Gideon’s POV
I shut the door to Bjorn’s room behind me and stopped in the hallway. My hand was still clenched at my side, fingers curled tight around the single strand of dark hair I had quietly plucked from Bjorn’s pillow when Avery wasn’t looking.
My chest felt hollow as I opened my fingers and looked at it.
I hadn’t planned on doing it. At least, not when I first came with that book tucked under my arm. But when I had sat there beside him, watching his chest rise and fall with those shallow, ragged breaths, something in me just… snapped. I couldn’t take it anymore. The not knowing. The constant guessing.
No more beating around the bush. I needed to know for certain if Bjorn was mine. The clock was ticking, and I got the distinct sense that no amount of medicine could do what I could do if I knew he was my biological son.
I stood there for a moment longer, staring at the hair in my palm, before I quickly closed my fingers back around it and walked down the hall. The sun was bright overhead when I stepped outside, making me squint as I crossed the gravel driveway to my car. I climbed in and sat there with the engine off for a moment before I reached for a tissue in the glove compartment.
The hair was dark, almost black, just like mine. It was fine and soft, the way a child’s hair was supposed to be. I carefully placed it on the tissue, then folded the material over it a few times, ensuring it wouldn’t slip free.
This whole thing was a giant violation of Avery’s trust. I knew that. Avery would never forgive me if she found out.
But what else was I supposed to do? Just sit around and wait for her to tell me the truth? She had already lied to my face once when she told me she miscarried—I could sense it the moment those words came out of her mouth. Like she had regretted them the very second she said them.

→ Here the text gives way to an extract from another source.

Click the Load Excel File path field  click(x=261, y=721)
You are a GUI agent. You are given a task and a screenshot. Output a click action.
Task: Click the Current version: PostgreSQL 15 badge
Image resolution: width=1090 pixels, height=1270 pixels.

Avery had never been the best liar, anyway. Not to me. I could tell from the way her ears turned ever so slightly pink and the way her eyes darted downward, to her feet, as she drew her lower lip through her teeth.

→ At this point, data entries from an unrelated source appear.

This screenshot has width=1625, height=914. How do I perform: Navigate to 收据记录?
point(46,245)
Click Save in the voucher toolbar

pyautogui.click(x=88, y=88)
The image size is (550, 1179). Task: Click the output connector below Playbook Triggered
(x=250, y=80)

She had done that that night when I had asked her what happened to the baby that she’d been carrying ten years ago when she first left.

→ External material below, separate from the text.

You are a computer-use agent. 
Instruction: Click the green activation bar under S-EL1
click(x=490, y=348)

And now… Now, it felt like she was dangling Bjorn in front of me like a goddamn carrot on a stick, refusing to confirm or deny anything. As if I couldn’t already tell that there was an undeniable connection between myself and Bjorn. As if our wolves didn’t recognize each other.
I thought back to what she’d said that night in her office, about how an Alpha would need to claim Bjorn to make his sickness go away. About how his wolf would slowly retreat and eventually go away altogether without a father figure.
If Bjorn was mine, then he needed me. Not Sebastian. Me.
And if he wasn’t… Well, I would still do whatever I could to help him. But I still needed to know for certain. Because if he was my son, then I wouldn’t hesitate. I would claim him as my heir immediately. As was my right, and his.
I just wished it didn’t need to be this way. I didn’t want to lie to Avery and go behind her back like this. I knew she would be furious—worse than furious. She would be so thunderous in her rage it would make the gods pale in comparison.
But she clearly wasn’t being honest with me, and it was putting a child—potentially our child—at risk. She was giving me no other choice.
In the end, she had to understand that I was only doing this to help her and Bjorn. And if she refused to understand, then I would just have to find a way to make her understand that I wasn’t the selfish monster she seemed to think I was.
Tucking the tissue into the glove compartment for safe keeping, I turned the engine on and pulled out of the driveway.